The characters around Luffy and his main crew also leave an impression. The pirates Luffy comes across range from well-meaning freedom loving rebels to dangerous ones with plans that will get people killed. Even the corrupt world government is complicated as some inside the government even have their reservations about actions taken while others play along. From a justice obsessed fleet admiral who will even kill subordinates if need be to a vice admiral who begrudgingly respects and allies himself with Luffy on different occasions. There’s even an LGBTQ character, a revolutionary army, royals, and fish men who have to deal with the same kinds of bigotry and racism that minorities see in their own lives.I feel like even with all that I’ve shoved into this piece in my attempt to explain why this series is so successful, I still am missing things I can produce as great examples of world building and taking us on a journey. Things like the white disease whose sufferers are very alike to what AIDS victims had to deal with in the eighties, or the fact Luffy like anyone would has faced moments of self-doubt as to whether he can actually achieve his goal and suffered some devastating defeats along the way he’s had to rebound from. Or the introduction of what feel like filler characters who end up becoming incredibly important down the line and justify their existence in the story – such as a whale that hundreds of chapters later is the key to a new crew member joining or a tournament that ends up being the bridge for Luffy to find his fleet of subordinates.
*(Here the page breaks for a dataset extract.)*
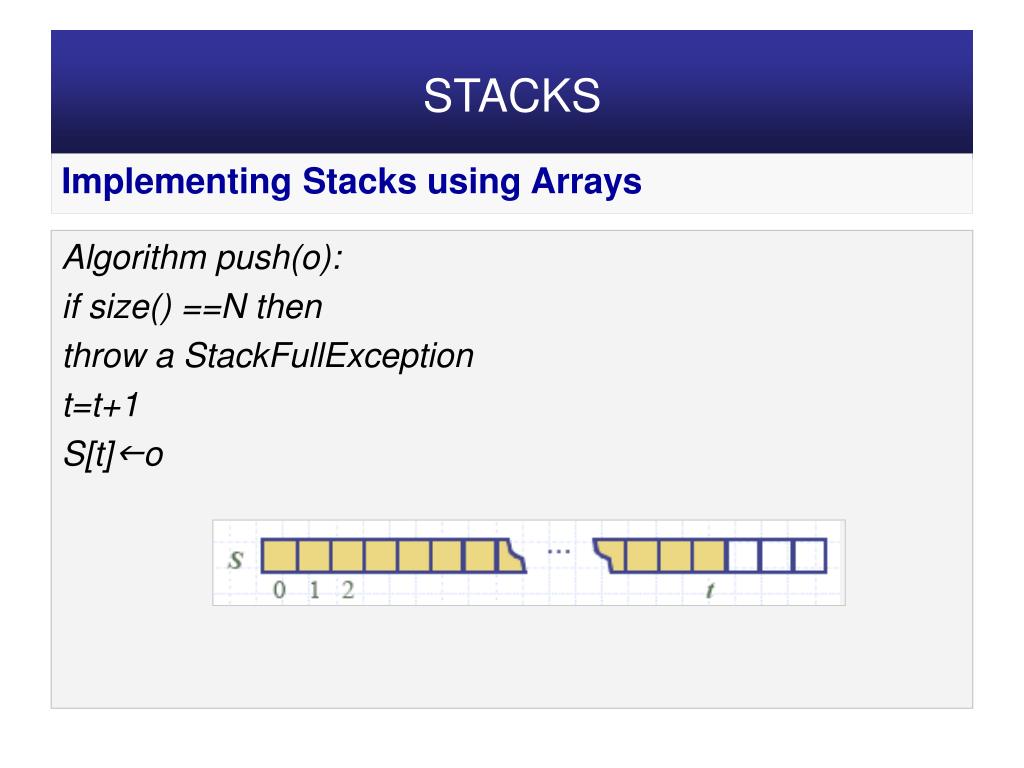Click the array cell above index 2

coord(348,556)
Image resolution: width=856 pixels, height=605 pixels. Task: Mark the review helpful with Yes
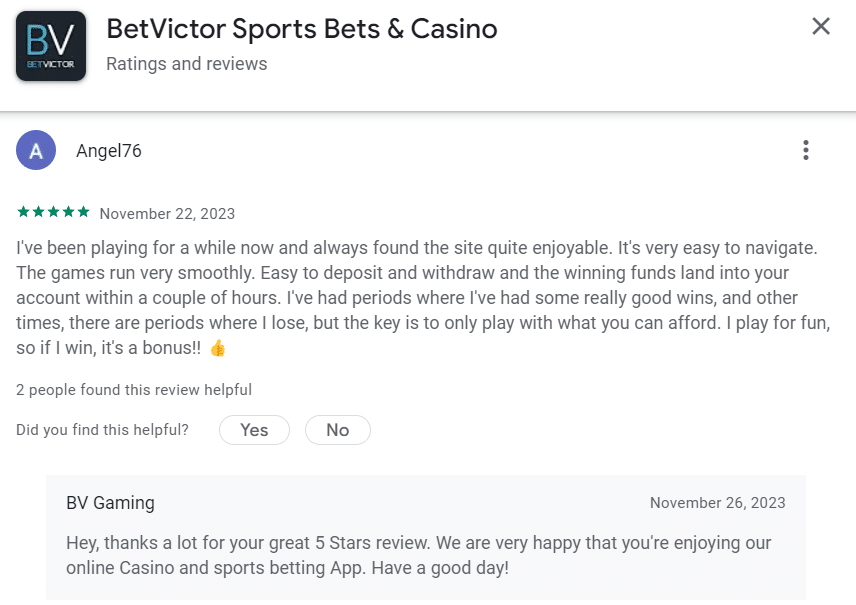click(x=254, y=430)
The world building is just amazing and the more I delve into it, the more obvious as to why One Piece has been able to last and keep us on this long journey as fans have form fan clubs, podcasts, and such debating and talking about where the journey will go next and picking part panels of manga and episodes of the anime to try and find the next small hint that in hindsight was a big clue to future developments.
I don’t know when its finally going to end, I personally theorize we probably still have another decade or so, but whenever it does end, I hope this amazing journey I’ve been put through as both a reader of the manga and a watcher of the anime, has only made more imprints into the public consciousness. This grand odyssey deserves it.